From the records below, transcribe exactly the lines that begin at the line with "The width and" and end at the line with "Viewport: 970px width, 554px height.", both included.

#### Data records
=== Begin Enclosure ===

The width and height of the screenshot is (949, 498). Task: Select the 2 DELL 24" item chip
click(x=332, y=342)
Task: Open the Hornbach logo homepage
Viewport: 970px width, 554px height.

=== End Enclosure ===
=== Begin Enclosure ===

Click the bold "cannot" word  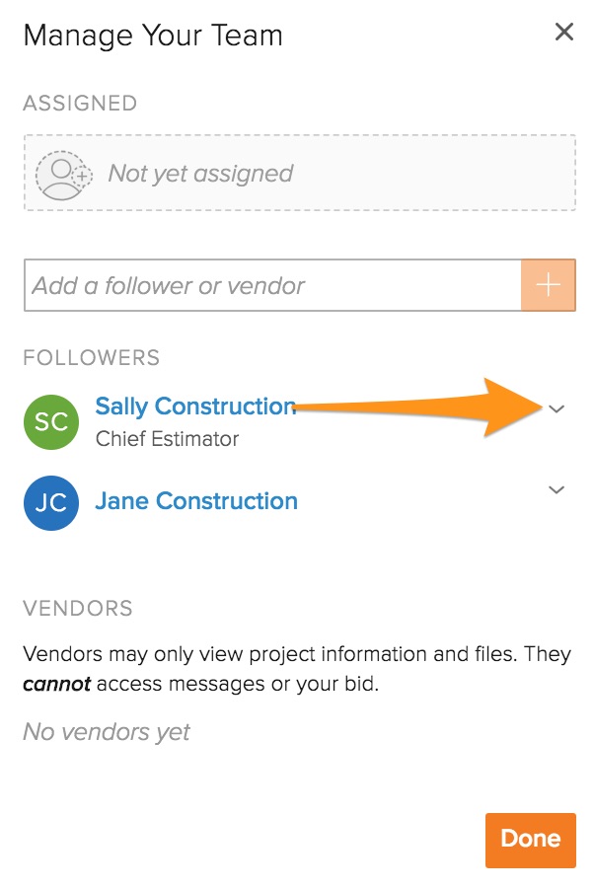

=== End Enclosure ===

#### Result below
The width and height of the screenshot is (949, 498). Task: Select the 2 DELL 24" item chip
click(x=332, y=342)
Task: Open the Hornbach logo homepage
Viewport: 970px width, 554px height.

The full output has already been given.